“I think that’s the nature of cryptocurrency. So this is potentially a reason for money laundering because technically there’s no way to trace where the money comes from and where the money goes to.”
On April 15, Turkey’s central bank banned cryptocurrencies for payments purposes, citing unacceptable risks around the potential for losses and a lack of supervision mechanisms.
Legislators in India, meanwhile, have tabled legislation proposing a cryptocurrency ban even as the Indian government investigates launching its own digital currency.
In February, Sydney man Yi Zhong was arrested by NSW police after allegedly trying to use a criminal syndicate to convert nearly $5.5 million in cash into bitcoin.

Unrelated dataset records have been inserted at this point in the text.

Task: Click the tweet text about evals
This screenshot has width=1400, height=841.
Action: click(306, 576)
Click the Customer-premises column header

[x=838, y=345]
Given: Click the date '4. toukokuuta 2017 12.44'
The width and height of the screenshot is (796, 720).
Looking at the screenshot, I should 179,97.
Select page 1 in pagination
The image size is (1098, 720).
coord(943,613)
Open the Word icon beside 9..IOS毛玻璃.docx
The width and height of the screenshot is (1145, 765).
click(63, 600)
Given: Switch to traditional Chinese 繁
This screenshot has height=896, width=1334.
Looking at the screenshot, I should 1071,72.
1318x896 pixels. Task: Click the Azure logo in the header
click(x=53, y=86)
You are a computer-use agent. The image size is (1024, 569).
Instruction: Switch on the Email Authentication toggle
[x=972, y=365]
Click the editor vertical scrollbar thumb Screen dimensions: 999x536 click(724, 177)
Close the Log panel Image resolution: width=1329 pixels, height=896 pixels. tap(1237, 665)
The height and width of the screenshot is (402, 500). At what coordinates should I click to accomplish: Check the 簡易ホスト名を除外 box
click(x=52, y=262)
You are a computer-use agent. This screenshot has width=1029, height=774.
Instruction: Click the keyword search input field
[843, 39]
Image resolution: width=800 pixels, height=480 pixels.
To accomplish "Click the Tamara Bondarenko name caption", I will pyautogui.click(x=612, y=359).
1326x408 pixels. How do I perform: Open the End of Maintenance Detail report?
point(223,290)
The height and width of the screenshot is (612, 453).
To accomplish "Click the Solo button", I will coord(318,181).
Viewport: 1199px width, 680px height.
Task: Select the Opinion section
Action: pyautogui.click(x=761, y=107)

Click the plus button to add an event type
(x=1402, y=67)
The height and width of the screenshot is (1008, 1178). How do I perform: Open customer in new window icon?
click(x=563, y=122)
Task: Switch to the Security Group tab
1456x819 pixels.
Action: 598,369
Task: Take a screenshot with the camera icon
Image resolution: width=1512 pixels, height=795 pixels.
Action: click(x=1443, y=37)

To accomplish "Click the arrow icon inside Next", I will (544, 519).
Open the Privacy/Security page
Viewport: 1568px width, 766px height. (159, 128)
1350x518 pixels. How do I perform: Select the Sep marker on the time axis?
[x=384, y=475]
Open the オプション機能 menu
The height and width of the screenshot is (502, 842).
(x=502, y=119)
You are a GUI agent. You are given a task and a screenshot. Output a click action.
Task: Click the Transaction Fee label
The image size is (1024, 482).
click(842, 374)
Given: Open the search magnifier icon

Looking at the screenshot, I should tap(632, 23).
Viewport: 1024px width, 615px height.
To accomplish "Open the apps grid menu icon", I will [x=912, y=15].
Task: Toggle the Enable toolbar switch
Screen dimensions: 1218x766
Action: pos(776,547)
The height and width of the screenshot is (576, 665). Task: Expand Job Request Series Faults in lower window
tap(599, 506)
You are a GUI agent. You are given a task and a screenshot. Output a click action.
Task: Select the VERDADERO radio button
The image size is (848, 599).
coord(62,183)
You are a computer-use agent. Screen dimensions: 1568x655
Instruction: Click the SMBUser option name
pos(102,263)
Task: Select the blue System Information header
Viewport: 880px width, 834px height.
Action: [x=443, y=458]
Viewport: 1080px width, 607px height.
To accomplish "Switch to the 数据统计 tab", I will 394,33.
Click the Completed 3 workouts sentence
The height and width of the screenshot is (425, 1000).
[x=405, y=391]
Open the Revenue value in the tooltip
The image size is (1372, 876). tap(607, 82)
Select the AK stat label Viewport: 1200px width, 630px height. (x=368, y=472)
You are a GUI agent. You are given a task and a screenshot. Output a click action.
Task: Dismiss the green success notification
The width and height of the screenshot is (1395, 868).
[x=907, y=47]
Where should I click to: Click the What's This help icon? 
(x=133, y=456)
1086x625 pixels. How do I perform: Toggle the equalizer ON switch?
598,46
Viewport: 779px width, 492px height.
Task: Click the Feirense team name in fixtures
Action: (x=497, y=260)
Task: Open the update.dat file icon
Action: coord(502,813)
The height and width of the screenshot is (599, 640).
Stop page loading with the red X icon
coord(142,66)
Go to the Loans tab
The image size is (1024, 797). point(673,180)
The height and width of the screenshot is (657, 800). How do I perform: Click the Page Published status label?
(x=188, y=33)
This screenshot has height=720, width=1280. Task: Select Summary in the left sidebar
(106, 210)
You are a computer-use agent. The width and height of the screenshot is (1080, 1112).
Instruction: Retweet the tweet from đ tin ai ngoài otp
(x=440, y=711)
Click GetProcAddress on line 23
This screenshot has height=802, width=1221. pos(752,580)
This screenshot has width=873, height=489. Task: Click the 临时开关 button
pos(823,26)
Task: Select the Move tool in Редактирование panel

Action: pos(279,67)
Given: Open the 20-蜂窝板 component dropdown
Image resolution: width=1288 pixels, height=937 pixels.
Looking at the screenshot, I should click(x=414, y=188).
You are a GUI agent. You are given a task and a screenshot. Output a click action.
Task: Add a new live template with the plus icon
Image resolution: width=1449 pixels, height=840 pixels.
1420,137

Professor Xiang said blockchain technology could be excellent in improving the traceability of products in supply chains such as beef, and that future blockchain-based currencies or commodities could include regulators as part of the networks to ensure information is transparently shared among the parties.
The size of crypto’s carbon footprint also remains a hot topic after academic research published in April by Beijing’s Tsinghua University and Cornell University in the US suggested energy consumption from Chinese bitcoin mining will peak in 2024 at 297 terrawatt-hours, which is higher than the 293 terrawatt-hours Italy consumed in 2016.
The estimated 130 million metric tonnes of carbon emissions from Chinese bitcoin mining also threaten China’s commitment under the Paris climate agreement to cut 60 per cent of its carbon emissions per adjusted GDP by 2030, according to the researchers, who also estimated 75 per cent of all bitcoin is mined in China today.